💌 Liner Notes: Earthquake Room
An insight into how the song was made, from first demo to final product.
Welcome to Liner Notes! The insight into each song on my debut album, Typical Forever. Liner Notes shows the story behind making these songs, the stories that couldn’t fit in a CD booklet or a Bandcamp credits section.
🏛️ Earthquake Room
I know it’s been a long time coming… ‘Earthquake Room’ is the very first single off of my long-awaited debut album, a concept album about geology (oh yeah baby!), called Typical Forever. It tells the story of a first date in a museum, and centers around the (very real) earthquake simulator that you can find in London’s Natural History Museum.
It dropped last week on all music platforms, so if you haven’t had a listen yet, go hit play and use it as the background for reading this email.
Despite being the first song that I’m releasing, it was actually one of the last songs I wrote for the album. And the way I wrote it was quite different from how I’d written the others…
🌱 How Did It Start?
I pretty much wrote this whole album on Substack. What do I mean by that? In 2022 I started this newsletter to explore geology and the ways in which it connected to human experiences. I wrote essays about nostalgia, volcanoes, floods and self-confidence, and through those explorations, I found tidbits of ideas and lyrics which then became full-blown songs. Quite often I’d send out demos along with these essays.
But Earthquake Room was different.
My friend James (who released a brilliant album a month or so ago called Grieftopia) and I went through a period where we wrote a song a week and shared it with each other. Anyone who wants to up their songwriting game, this is a great way to do it. We were half-following
’s School of Song course, but this one week we went off-track.James came up with these parameters:
Write a song using an instrument you don’t normally write on.

(Item coordinate data)
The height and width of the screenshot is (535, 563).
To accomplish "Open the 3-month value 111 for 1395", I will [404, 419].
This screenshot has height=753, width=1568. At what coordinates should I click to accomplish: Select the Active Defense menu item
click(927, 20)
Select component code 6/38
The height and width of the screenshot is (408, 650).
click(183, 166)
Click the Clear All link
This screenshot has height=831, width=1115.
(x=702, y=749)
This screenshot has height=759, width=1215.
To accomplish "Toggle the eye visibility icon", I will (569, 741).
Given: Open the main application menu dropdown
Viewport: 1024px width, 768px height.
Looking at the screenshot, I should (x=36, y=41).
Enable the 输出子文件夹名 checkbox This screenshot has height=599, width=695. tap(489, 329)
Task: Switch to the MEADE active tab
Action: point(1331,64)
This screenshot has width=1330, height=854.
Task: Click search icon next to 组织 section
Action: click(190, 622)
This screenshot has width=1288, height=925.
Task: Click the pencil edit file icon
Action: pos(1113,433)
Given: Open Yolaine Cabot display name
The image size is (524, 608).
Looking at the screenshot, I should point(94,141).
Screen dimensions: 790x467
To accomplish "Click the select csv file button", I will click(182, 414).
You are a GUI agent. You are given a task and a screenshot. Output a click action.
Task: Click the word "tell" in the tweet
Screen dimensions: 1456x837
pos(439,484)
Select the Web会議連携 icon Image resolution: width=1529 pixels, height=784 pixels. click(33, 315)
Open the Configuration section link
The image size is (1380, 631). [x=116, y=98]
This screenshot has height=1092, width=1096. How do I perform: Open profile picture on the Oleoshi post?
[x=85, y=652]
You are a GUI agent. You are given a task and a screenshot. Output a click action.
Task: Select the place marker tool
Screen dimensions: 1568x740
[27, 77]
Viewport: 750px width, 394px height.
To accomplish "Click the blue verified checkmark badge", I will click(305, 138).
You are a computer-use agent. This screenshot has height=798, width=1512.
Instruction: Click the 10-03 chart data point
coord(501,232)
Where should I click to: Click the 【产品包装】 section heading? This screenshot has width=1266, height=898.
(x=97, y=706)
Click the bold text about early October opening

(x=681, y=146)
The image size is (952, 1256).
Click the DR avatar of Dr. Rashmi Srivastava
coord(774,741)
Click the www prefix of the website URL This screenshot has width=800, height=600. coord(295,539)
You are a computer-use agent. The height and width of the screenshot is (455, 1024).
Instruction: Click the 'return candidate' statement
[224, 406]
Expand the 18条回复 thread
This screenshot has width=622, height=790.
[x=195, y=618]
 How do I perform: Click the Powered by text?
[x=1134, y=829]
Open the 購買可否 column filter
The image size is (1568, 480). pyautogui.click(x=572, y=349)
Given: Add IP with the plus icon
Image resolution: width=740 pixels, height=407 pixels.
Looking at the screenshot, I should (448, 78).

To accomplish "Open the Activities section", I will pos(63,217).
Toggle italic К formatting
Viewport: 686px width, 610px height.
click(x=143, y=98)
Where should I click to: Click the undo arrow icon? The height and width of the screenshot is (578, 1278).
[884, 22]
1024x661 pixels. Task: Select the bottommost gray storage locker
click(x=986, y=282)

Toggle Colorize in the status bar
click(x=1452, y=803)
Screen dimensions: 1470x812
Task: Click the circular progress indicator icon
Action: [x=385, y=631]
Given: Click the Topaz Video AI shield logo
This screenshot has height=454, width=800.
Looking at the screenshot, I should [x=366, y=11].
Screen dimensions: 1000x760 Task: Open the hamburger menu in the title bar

— Given exercise 1 —
According to the Earthquake Room liner notes, in which museum is the earthquake simulator that the song centers on?
— Given exercise 2 —
Pick up the Earthquake Room liner notes right after their final line and keep writing in the same voice.
The data comes from a separate source and has no connection to the liner notes.

— Expected output 1 —
London's Natural History Museum.

— Expected output 2 —
Include at least one line which is funny.
I write a lot on acoustic guitar, it’s my go-to instrument. Sometimes I write on piano, sometimes I write just by singing and seeing what happens. After getting something I’m mostly happy with, I then record a version on my voice memo app in my phone.
With this song, I decided to write and record directly into my computer and work on the project there. And instead of using a guitar, I used my Casio keyboard.
Writing this way, I became more focused on the track being made of different sounds, working together. Like those pieces of art or optical illusions which place objects in different positions so that when you look at them from a certain angle, it makes a picture. Normally when I write, I try to write the picture in one go, as it were, using just one instrument.
✏️ Writing The Song
I started by looking for some drums to write over, because it always adds so much energy and fun when you have a beat to set your song to, and often influences the writing. When I look for drums on Youtube I normally type in the pace I want (120bpm) and the style (funk drum loop) and you can usually find someone playing that for a good five minutes. I think for this one I just googled ‘90s drum loop.’ These drums I ripped off Youtube weren’t used in the final track (otherwise Jim would be coming for his royalties!!!), but they were a good starting point for a demo.
I then started to build some sounds from the Casio. Just bits and pieces, nothing which was going to dominate the track. I liked this wee-oo-wee-oo-wee-oo sound I got with a pitch bend, and created distinct sections for each change in the song (from verse to chorus to bridge) by changing the tones on the keyboard.
Here’s a listen to the demo without voice or drums on it (you might have to turn your volume up a smidge, since it’s not compressed):
As I was doing this, I was also thinking about lyrics. Don’t ask me, “what comes first, music or lyrics?” Quite often, they come like two racehorses competing for a photo finish, overtaking each other every so often during the writing process.
Something which has become a staple now in my songwriting process is free-writing. I do at least a page to get the juices flowing, and quite often I write a whole page before I get that one line which sets everything off. That was the case with ‘Earthquake Room’.
I didn’t set out to write another geology song, I was just having fun. Instead, I was reminiscing about someone I had gone on a date with, and after that one date I was then dubbed their ‘girlfriend’ and was apparently going to be introduced to the parents. Imminently.
But we can get into the story later, and how it relates to an, um, [checks notes] earthquake… room?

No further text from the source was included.